Exercise goal: Reproduce exactly, and only, the lines below from the one containing "Where should I click to: Open the Flavor" through the one containing "Given: Click the 160 price axis label".

Dataset:
++++++++++
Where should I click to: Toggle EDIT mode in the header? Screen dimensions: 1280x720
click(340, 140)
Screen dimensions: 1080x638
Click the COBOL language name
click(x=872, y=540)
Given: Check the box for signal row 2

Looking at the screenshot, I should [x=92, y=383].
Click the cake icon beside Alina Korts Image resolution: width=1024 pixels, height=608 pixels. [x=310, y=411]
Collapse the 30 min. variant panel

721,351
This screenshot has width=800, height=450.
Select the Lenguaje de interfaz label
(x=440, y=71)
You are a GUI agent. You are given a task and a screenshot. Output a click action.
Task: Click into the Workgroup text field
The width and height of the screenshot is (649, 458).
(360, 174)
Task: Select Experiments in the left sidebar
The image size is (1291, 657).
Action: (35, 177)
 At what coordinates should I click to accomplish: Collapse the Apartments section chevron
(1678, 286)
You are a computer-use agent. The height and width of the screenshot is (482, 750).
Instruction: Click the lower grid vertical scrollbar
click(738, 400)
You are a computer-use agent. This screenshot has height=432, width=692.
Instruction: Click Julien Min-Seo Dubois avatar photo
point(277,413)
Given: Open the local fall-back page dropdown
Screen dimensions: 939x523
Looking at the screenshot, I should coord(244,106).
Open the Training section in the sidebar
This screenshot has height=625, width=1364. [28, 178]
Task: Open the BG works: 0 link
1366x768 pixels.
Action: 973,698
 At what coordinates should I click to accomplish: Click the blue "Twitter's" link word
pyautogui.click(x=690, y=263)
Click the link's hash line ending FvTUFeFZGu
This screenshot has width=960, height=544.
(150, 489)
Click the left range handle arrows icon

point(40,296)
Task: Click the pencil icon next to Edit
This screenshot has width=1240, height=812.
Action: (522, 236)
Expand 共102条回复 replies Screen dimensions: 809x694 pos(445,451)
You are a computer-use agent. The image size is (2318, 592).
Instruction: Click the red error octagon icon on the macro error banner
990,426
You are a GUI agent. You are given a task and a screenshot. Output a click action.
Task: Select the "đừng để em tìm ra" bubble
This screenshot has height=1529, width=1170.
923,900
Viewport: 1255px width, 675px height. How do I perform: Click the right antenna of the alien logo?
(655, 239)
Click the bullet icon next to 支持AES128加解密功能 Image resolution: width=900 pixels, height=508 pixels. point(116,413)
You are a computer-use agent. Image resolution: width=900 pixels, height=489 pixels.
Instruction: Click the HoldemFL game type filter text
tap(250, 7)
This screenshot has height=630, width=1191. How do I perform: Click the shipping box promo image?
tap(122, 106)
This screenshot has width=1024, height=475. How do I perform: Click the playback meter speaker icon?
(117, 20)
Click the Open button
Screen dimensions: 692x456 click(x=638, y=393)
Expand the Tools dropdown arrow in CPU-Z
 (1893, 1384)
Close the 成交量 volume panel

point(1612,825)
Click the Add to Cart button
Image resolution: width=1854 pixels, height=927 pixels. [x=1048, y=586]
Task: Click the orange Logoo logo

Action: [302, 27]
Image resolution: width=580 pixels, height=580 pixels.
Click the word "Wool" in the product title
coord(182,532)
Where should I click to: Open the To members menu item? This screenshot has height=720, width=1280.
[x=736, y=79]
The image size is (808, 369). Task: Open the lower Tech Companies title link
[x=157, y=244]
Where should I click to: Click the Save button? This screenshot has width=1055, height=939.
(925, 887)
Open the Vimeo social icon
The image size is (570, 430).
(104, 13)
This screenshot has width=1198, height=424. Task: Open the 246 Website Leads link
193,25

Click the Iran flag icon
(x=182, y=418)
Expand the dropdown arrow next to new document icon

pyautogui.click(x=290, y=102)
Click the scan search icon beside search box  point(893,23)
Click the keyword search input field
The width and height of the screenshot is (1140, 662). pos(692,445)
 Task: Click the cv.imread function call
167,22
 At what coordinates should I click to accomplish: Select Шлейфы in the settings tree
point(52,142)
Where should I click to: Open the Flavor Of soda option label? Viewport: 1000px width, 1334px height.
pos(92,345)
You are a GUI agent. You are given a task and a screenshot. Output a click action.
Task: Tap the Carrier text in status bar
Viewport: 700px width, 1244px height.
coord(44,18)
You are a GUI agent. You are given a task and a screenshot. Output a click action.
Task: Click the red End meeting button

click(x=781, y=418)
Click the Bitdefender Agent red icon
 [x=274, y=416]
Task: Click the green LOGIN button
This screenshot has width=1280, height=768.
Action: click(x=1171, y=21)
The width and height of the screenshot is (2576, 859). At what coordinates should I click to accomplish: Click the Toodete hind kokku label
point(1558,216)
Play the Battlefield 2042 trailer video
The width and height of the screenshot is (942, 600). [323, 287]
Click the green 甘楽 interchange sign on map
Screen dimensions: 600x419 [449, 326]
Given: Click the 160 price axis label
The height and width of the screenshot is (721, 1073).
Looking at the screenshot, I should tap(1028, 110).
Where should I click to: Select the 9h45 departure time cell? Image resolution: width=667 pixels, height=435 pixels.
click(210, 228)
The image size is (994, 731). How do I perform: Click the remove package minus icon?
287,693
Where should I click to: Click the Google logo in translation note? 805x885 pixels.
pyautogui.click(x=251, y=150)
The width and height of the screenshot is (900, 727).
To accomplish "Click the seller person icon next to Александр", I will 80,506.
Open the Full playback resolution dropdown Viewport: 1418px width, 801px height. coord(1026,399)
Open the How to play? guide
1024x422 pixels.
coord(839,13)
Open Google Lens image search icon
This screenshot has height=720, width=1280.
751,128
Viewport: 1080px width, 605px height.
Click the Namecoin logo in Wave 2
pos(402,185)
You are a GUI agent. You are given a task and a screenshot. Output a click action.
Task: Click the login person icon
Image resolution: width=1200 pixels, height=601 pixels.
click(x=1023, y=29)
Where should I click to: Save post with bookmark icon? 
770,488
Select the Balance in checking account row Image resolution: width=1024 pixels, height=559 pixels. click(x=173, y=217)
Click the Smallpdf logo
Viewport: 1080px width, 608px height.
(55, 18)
++++++++++
Exercise response:
Where should I click to: Open the Flavor Of soda option label? Viewport: 1000px width, 1334px height.
pos(92,345)
You are a GUI agent. You are given a task and a screenshot. Output a click action.
Task: Tap the Carrier text in status bar
Viewport: 700px width, 1244px height.
coord(44,18)
You are a GUI agent. You are given a task and a screenshot. Output a click action.
Task: Click the red End meeting button

click(x=781, y=418)
Click the Bitdefender Agent red icon
 [x=274, y=416]
Task: Click the green LOGIN button
This screenshot has width=1280, height=768.
Action: click(x=1171, y=21)
The width and height of the screenshot is (2576, 859). At what coordinates should I click to accomplish: Click the Toodete hind kokku label
point(1558,216)
Play the Battlefield 2042 trailer video
The width and height of the screenshot is (942, 600). [323, 287]
Click the green 甘楽 interchange sign on map
Screen dimensions: 600x419 [449, 326]
Given: Click the 160 price axis label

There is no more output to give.